# dwarf puffer?



## Lydia (Feb 6, 2005)

could i keep an indian dwarf puffer (also known as bumblebee puffer) in an 2.5 gallon tank? the tank has a very good filter in it


----------



## Lydia (Feb 6, 2005)

or any kind of puffer?


----------



## fishboy (Feb 26, 2005)

dwarf puffers.com says 3 gallon but a well fitered 2.5 will be okay. They like dense plants if possible


----------



## Fishfirst (Jan 24, 2005)

I would concure, they get only about an inch, and are fairly easy going swimmers. Just make sure the filter isn't too stong, or it'll blow the poor guy round and round


----------



## Courtney (Jan 18, 2005)

as long as you keep it **** and span it should be alright because Dwarf puffers are messy little guys,


----------



## fishboy (Feb 26, 2005)

i have a question myself would 1 be okay in a eclipse 3 gallon?
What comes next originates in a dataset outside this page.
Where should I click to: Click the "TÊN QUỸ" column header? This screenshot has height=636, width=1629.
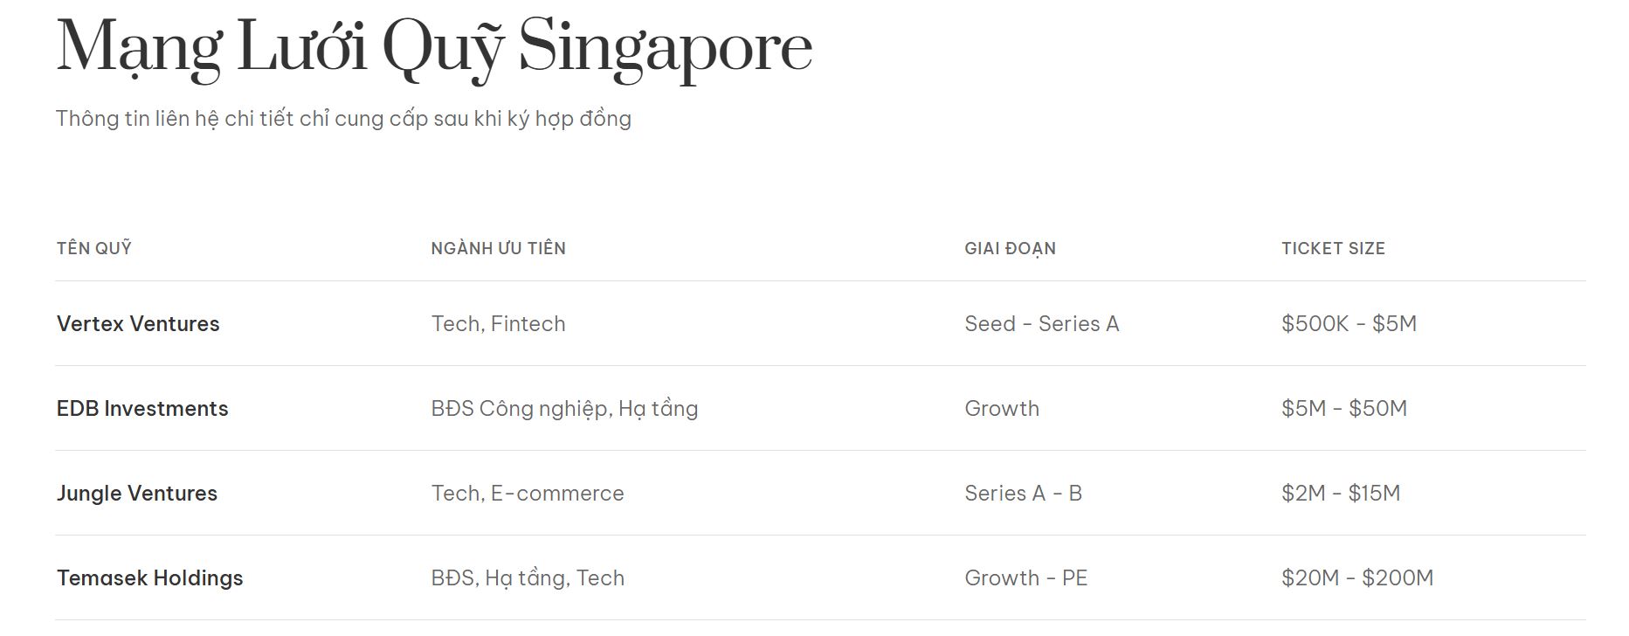(x=94, y=248)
Are these easy to mantain?


----------



## Lydia (Feb 6, 2005)

ok thanks!


----------



## Imbrium (Feb 7, 2005)

I have an eclipse 5gal, and the filter broke after about 6 months. You could certainly try it though. You might have better luck.


----------



## Guest (Jun 6, 2005)

well i dont know what you did with your eclipse because ive never had a problem with mine and ive had my 6 gal and 2 gal for about 6 or 7 years. still work like new.


----------



## sumpthinfishy (Jan 21, 2005)

Question about puffer keeping. I used to have a puffer. I want to say it was a dwarf puffer but it's been many years ago. I had it all alone in a 10 gallon since I had no other brackish fish. Was this mean? I've thought about getting another but didn't know if they might prefer a friend. I loved that little guy. Was like a tank dog. Had him for years. Never got more than an inch or maybe just a bit more than that.


----------



## Valcryss (Jun 2, 2005)

My little hunny is doing fine in a Eclipse 6-gallon. Change the water every week or so and he should be good.

Oddly enough, though, most puffers aren't as brackish as people like to believe. Most of them are from rivers in Asian... that is, the Asian Dwarfs are... don't know about the South Americans.


----------